__Exercise instructions__
Please pull out every line in the listing below that contains the word "swing", copying each one as it appears.

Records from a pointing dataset
● ● ● ●

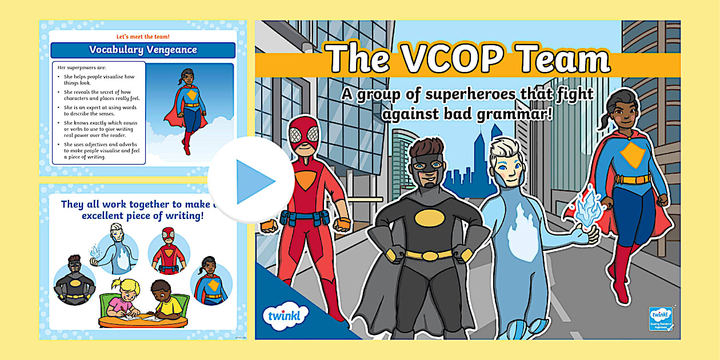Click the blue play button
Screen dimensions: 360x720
(251, 181)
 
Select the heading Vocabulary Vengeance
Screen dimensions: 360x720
(143, 50)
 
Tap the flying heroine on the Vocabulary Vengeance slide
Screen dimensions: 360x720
(186, 109)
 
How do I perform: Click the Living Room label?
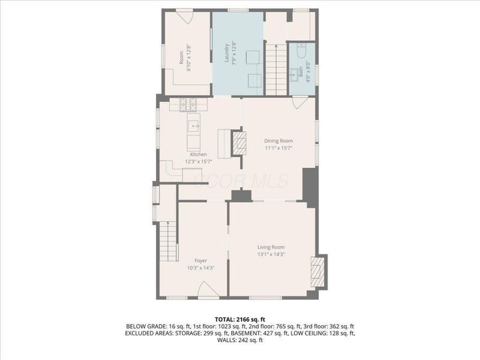pos(271,247)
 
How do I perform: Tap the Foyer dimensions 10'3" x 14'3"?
pos(201,268)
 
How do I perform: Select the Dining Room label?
pos(278,140)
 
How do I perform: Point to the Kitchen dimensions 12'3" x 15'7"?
pos(199,161)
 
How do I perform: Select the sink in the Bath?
pos(294,74)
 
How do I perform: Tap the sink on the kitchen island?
pos(194,127)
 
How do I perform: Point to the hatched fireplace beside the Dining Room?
pos(239,143)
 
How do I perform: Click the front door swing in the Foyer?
pos(208,292)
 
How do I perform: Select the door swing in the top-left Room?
pos(184,17)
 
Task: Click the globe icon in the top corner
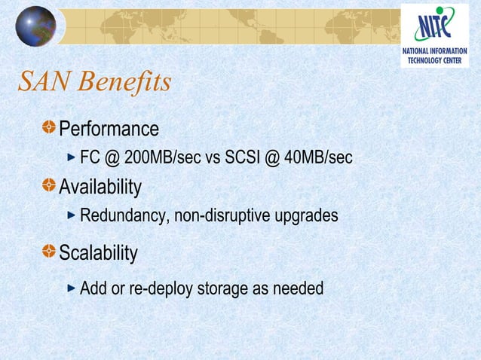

● ● ● ●

__Answer to the problem__
How do I perform: Click the front door swing in the Foyer?
How do I perform: Select the door swing in the top-left Room?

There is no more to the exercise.